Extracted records
--------------------

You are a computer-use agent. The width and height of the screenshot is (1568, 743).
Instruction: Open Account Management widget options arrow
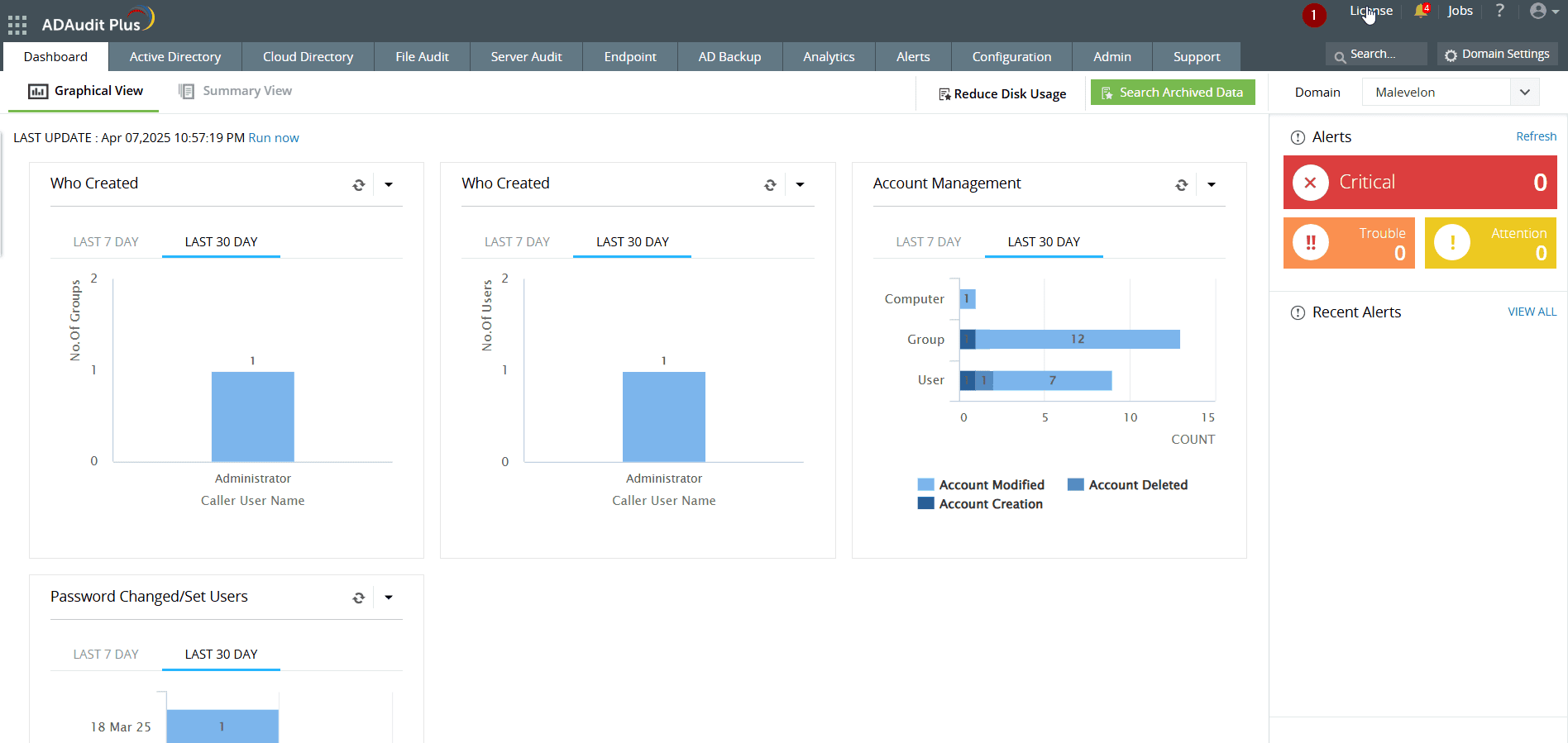click(x=1212, y=185)
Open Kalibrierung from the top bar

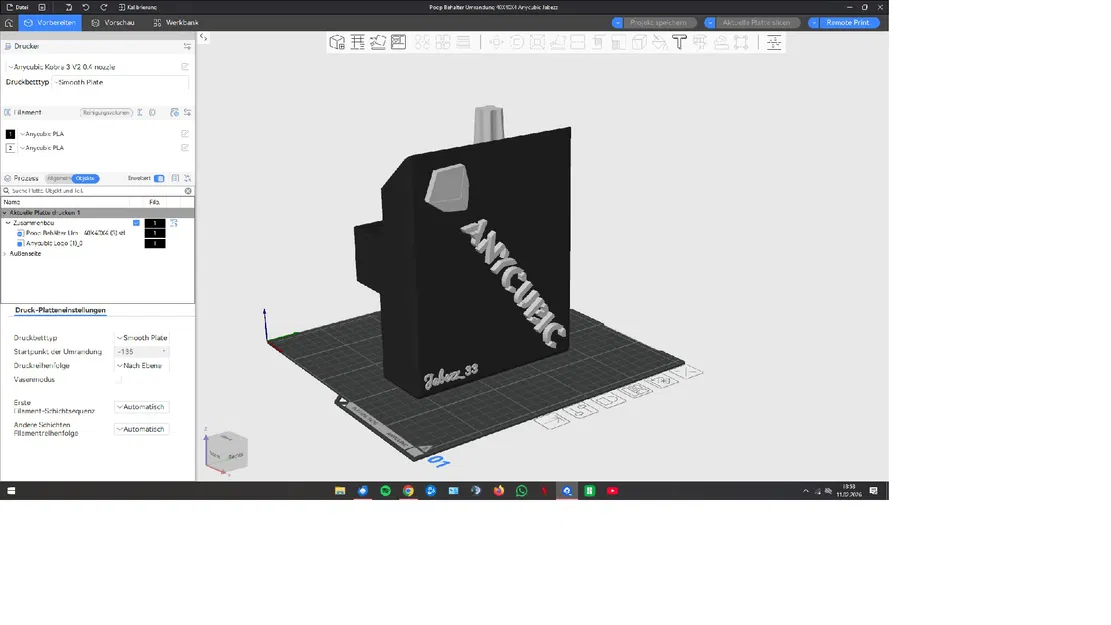point(139,6)
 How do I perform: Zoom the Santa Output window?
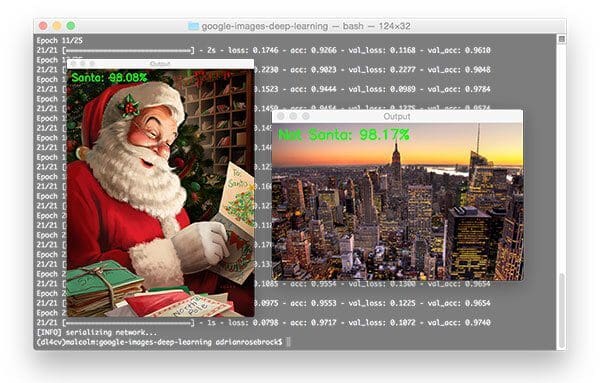pyautogui.click(x=91, y=64)
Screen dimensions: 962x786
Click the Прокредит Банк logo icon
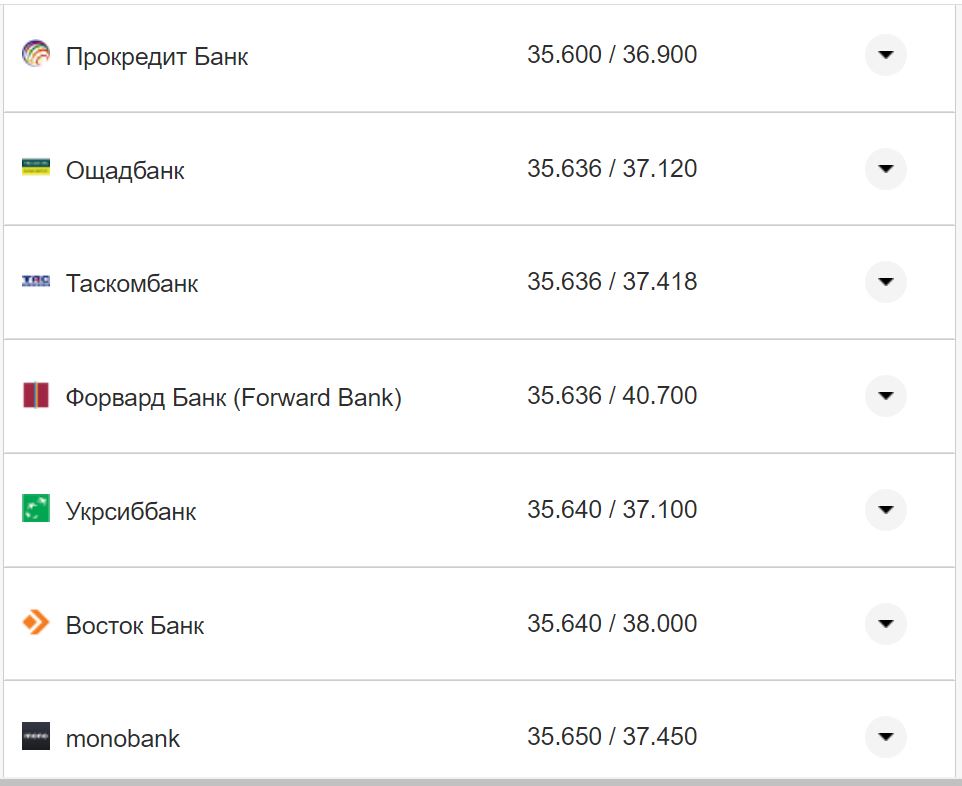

--------------------

_Problem description:_ Exactly the lines from the one holding "How do I perform: Zoom" through the last line of the entries must be set down, with nothing added and no pictures.

_Your response:_
 How do I perform: Zoom the Santa Output window?
pyautogui.click(x=91, y=64)
Screen dimensions: 962x786
Click the Прокредит Банк logo icon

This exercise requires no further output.